⁃ 1）Subjects voluntarily join this study, sign the informed consent form, and demonstrate good compliance; 2) Age: 10-80 years old, ECOG PS score of 0-1. For patients aged 80-85, comprehensive functional assessments must be completed, and they may be enrolled if the investigator deems them tolerable, with an expected survival of over 3 months; 3) Histopathologically and/or cytologically confirmed, unresectable metastatic colorectal adenocarcinoma confirmed by MDT discussion (UICC/AJCC TNM staging system for colorectal cancer, 8th Edition, 2017); 4) At least one measurable lesion confirmed according to RECIST 1.1 criteria; 5) Adequate function of major organs, meeting the following criteria:

• Hematological examination standards (no blood transfusion or use of hematopoietic growth factors for correction within 7 days prior to screening):

‣ Hemoglobin (HGB) ≥ 90 g/L;

⁃ Absolute neutrophil count (NEUT) ≥ 1.5 × 10⁹/L;

⁃ Platelet count (PLT) ≥ 75 × 10⁹/L;

• Biochemical tests must meet the following criteria:

‣ Total bilirubin (TBIL) ≤ 1.5 × ULN (≤ 3 × ULN for subjects with Gilbert's syndrome);

⁃ Alanine aminotransferase (ALT) and aspartate aminotransferase (AST) ≤ 2.5 × ULN. If with liver metastases, ALT and AST ≤ 5 × ULN;

⁃ Serum creatinine (CR) ≤ 1.5 × ULN or creatinine clearance rate (CCR) ≥ 50 ml/min.

• Coagulation function or thyroid function tests must meet the following criteria:

‣ Prothrombin time (PT), activated partial thromboplastin time (APTT), international normalized ratio (INR) ≤ 1.5 × ULN (without anticoagulant therapy);

⁃ Thyroid-stimulating hormone (TSH) ≤ ULN; if abnormal, T3 and T4 levels should be assessed (FT3 and FT4 may be substituted if T3/T4 are unavailable at the center). Subjects may be enrolled if T3 and T4 levels are normal.

• Echocardiogram assessment: Left ventricular ejection fraction (LVEF) ≥ 50%.

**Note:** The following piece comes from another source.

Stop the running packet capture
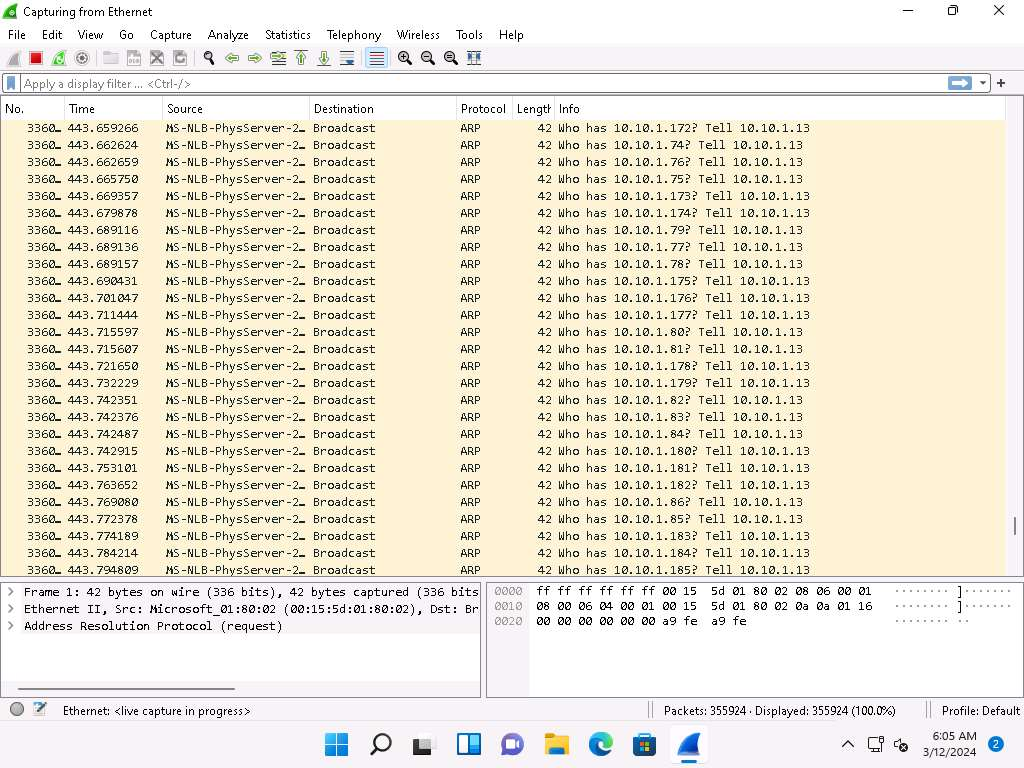This screenshot has width=1024, height=768. (36, 58)
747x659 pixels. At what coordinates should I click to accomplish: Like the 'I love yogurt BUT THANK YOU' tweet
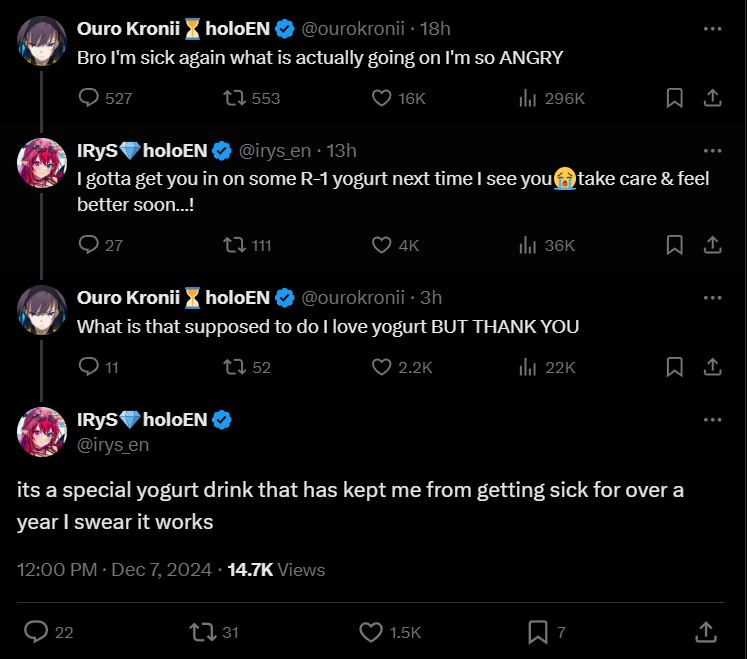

• Hepatitis B surface antigen (HBsAg) negative. If HBsAg positive, hepatitis B virus deoxyribonucleic acid (HBV-DNA) must be \< 2500 copies/mL or 500 IU/mL for enrollment.

• HCV antibody negative or HCV-RNA negative subjects may enroll; if HCV-RNA positive, subjects must have alanine aminotransferase (ALT) and aspartate aminotransferase (AST) ≤ 3 × ULN to enroll. Subjects with co-infection of hepatitis B and hepatitis C are excluded (positive for HBsAg or HBcAb, and positive for HCV antibody).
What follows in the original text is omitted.